*Exercise goal*:
Arrange the lines of the listing below as a numbered list, from the line containing "Identify the location" through the end of the listing, with both ends included. Include only those lines and leave out any blank ones.

*Extracted material*:
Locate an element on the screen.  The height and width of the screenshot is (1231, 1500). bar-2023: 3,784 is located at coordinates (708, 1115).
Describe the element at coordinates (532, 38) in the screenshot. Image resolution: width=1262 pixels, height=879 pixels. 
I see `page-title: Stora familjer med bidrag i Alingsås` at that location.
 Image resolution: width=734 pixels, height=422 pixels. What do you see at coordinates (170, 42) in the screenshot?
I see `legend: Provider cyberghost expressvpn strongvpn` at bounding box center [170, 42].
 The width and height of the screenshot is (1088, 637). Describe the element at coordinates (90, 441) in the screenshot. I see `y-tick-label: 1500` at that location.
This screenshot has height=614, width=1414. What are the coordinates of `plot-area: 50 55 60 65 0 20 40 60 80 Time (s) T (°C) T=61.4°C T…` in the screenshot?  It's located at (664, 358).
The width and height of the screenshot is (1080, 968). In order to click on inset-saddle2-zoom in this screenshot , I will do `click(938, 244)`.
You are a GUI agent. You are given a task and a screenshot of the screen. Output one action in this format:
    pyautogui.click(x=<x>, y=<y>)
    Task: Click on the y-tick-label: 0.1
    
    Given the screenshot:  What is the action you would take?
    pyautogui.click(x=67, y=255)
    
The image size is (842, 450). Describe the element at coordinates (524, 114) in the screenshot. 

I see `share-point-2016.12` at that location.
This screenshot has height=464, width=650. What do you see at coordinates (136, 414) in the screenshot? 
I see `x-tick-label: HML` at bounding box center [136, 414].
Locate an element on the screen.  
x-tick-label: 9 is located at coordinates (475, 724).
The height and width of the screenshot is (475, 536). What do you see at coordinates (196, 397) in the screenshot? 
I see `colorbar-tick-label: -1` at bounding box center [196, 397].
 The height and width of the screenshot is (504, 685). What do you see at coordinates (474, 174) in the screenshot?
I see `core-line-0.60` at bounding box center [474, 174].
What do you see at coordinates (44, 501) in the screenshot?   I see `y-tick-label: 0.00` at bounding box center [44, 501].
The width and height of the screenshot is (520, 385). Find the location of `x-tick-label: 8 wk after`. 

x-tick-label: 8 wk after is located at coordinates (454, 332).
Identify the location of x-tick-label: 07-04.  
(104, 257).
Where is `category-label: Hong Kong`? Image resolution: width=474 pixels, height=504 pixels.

*Output*:
1. Identify the location of x-tick-label: 07-04.  
2. (104, 257).
3. Where is `category-label: Hong Kong`? Image resolution: width=474 pixels, height=504 pixels.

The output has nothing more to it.